Lorsque c’est l’expertise judiciaire qui est contestée, l’avocat de la victime de dommages corporels pourra dans le cadre de la notification du pré-rapport d’expertise formuler en amont des observations (ou "dires" d’avocat) concertées avec le médecin-conseil de victimes. Par exemple la sous-évaluation du pretium doloris peut être avancée avec quelques arguments.

Si c’est toute l’expertise judiciaire qui est contestée, la contestation se fera au fond (et non en référé) en réalisant un incident de procédure pour solliciter la nullité de l’expertise.

Par exemple, cela pourrait être le cas de l’état antérieur de la victime qui a été relevé à torts afin de rapporter le défaut de lien de causalité entre le fait générateur (accident) et les souffrances endurées par la victime. Le but est d’éviter la remise en cause par la compagnie d’assurance du lien de causalité, ce qui limiterait considérablement le montant de l’indemnisation.

Sur ce point, l’analyse du certificat médical initial, réalisé par les médecins ayant pris en charge la victime juste après l’accident, aura un intérêt majeur.

Aussi, afin d’éviter toutes contestations, longues et complexes, cours de l’expertise, l’avocat de victimes de dommages corporels, s’assurera que la victime est bel et bien interrogée sur l’ensemble des postes de préjudices réparables.
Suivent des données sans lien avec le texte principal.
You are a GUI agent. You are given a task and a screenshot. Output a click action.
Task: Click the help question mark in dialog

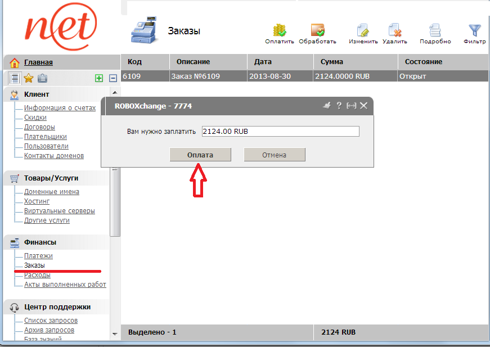pyautogui.click(x=339, y=105)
S’agissant particulièrement du pretium doloris, il s’assurera que la cotation cochée par l’expert de la compagnie d’assurance est bien argumentée : en effet, la loi ne dresse pas de classement exhaustif par type de blessures.

Le rapport devra donc être particulièrement détaillé. En pratique, les plaies suturées sont de cotation 1, les traumatismes crâniens oscilleront entre la 4 et 5ème cotations, en fonction de la gravité des lésions et de la lourdeur de la prise en charge. Les polytraumatismes, amputations ou grandes brûlures sont logiquement classés dans les cotations les plus élevées.

Finalement, le rapport sera transmis à un inspecteur régleur de la compagnie qui se chargera d’évaluer le chiffrage monétaire de la réparation. L’avocat aussi, de son coté, se chargera d’établir son propre chiffrage.

En cas d’absence de compromis amiable, le juge tranchera après assignation de la compagnie d’assurance par l’avocat de la victime.

L’avocat pourra demander auprès du juge judiciaire le versement d’une provision d’un montant qu’il justifiera afin que la victime puisse subvenir à ses besoins financiers (notamment frais de santé, aides à domicile...) dans l’attente de l’issue du procès. Le montant de la provision sera versé par la compagnie d’assurance et sera à déduire du montant total de l’indemnisation.